Sometime back in the end of 19th century cycles became a force in the Western society. It represented freedom and independence in personal transport. The urban population of the Continent and that of the US quickly adapted to the different models of cycles that various manufactures came up with. It was a period when constant variations and inventions in fundamental designs in the manufacture of cycles posted exiting experience for the users. During this period, various cycle manufactures came together and utilized the best talents of the time to design for them advertisement posters. “Cycling in Posters’ is a collection of some of those excellent posters that are both romantic and historic.

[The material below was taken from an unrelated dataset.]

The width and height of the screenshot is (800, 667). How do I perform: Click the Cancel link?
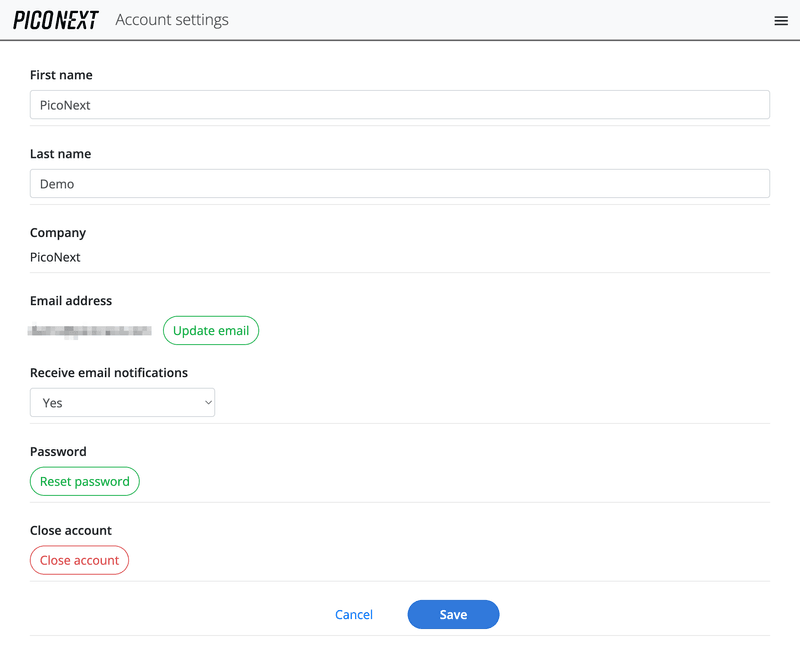click(354, 615)
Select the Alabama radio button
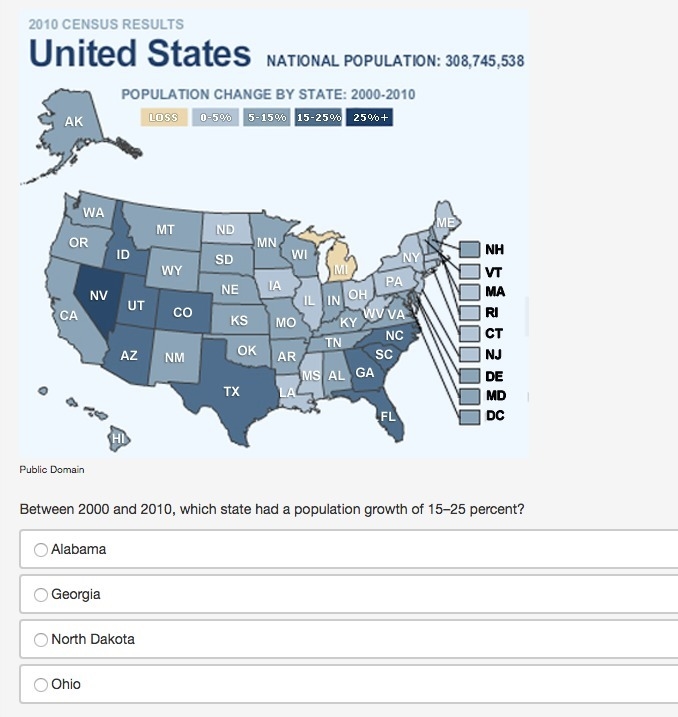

Cyclists of all generations have had their own dress codes. Way back in 1890s too there were strict dress codes: tight Knickerbocker suits and pillbox caps were the order of men. Women wore classic skirts and designer caps. The correct costume for a bicycling lady was a hot issue. In 1883, the English Cyclists’ Touring Club recommended the following dress code for a cycling woman: a woolen garment worn next to the skin, dark gray woolen stockings, lose knickers fastened under the knee underneath a plain skirt, a fitted bodice under the jacket and a hat
Did you wonder how a woman could navigate the crossbar framed cycles during those early years of commercial cycles? Well, the drop-frame bicycles came to their rescue when they were invented in the US by late 1890s. Women no longer struggled with their flowing skirts over the crossbars! Should a woman cyclist choose to keep her skirt on, then drop-frame was a tryst with freedom. Soon, the accepted convention was that a woman would only buy the drop-fame “ladies” cycles. Even the Indian women, with their sarees would have found it almost impossible to mount, but on their drop-frames.

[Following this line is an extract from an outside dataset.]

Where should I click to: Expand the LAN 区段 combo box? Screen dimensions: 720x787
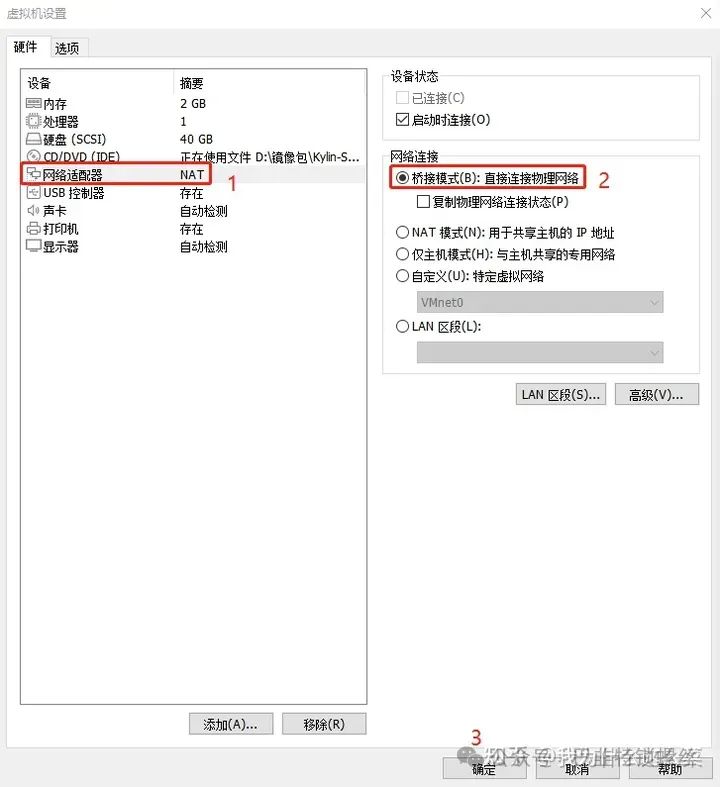(x=540, y=352)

As a cycle lover, I wonder how much the world of cycling has changed since olden days. Like any other art, the art of cycling too has lost some of its color and romance. Even then, the passion remains… to see the young lasses with bright color skits, flowing away on their cycles.

With the arrival of commercial safety bicycles in the 1880s, the aristocratic society of the Continent responded great.  One group that really made daily news was the lovers. Young men and women deep in love wanted a space for flirtation. Since cycling was accepted as a social form of recreation, it was the easiest thing to ride away with boyfriend from the watchful eye of the parent or chaperon. To fight back, in 1896, the Chaperon Cyclists Association was formed in London. The idea was that girls and boys would take cycles on rental from the Association and that the parents can track their moments. No… it did not work! In fact, not only the aristocrats but also the ordinary lasses were freer to go on their own cycles. They peddled their love far away from the watchful eyes of the society just to be in the arms of each other for a while!  

I think, it was fascinating for a girl and a boy to flirt on their cycles back in 1880s. Today, as boy and girls do it in their car and as they do it underwater, they are far related to their brothers and sisters who did it on their cycles.

Year was between 1878 … 1890. The bicycle was as pampered as the horse it partly displaced and was, in many ways, treated like a horse. One fad was to paint it in the family colors and protect it with a similarly painted cover a night. Then it was brought into the grand entrance lobby. A lackey would bring it round to the front door to be mounted by the master. There was excessive attention to dress too, one had to look one’s best as he mounted the bicycle and cycled it around. Only the aristocrats could do it.

 H. G. Wells wrote, “The world is divided into two class: those who ride bicycles and those who don’t”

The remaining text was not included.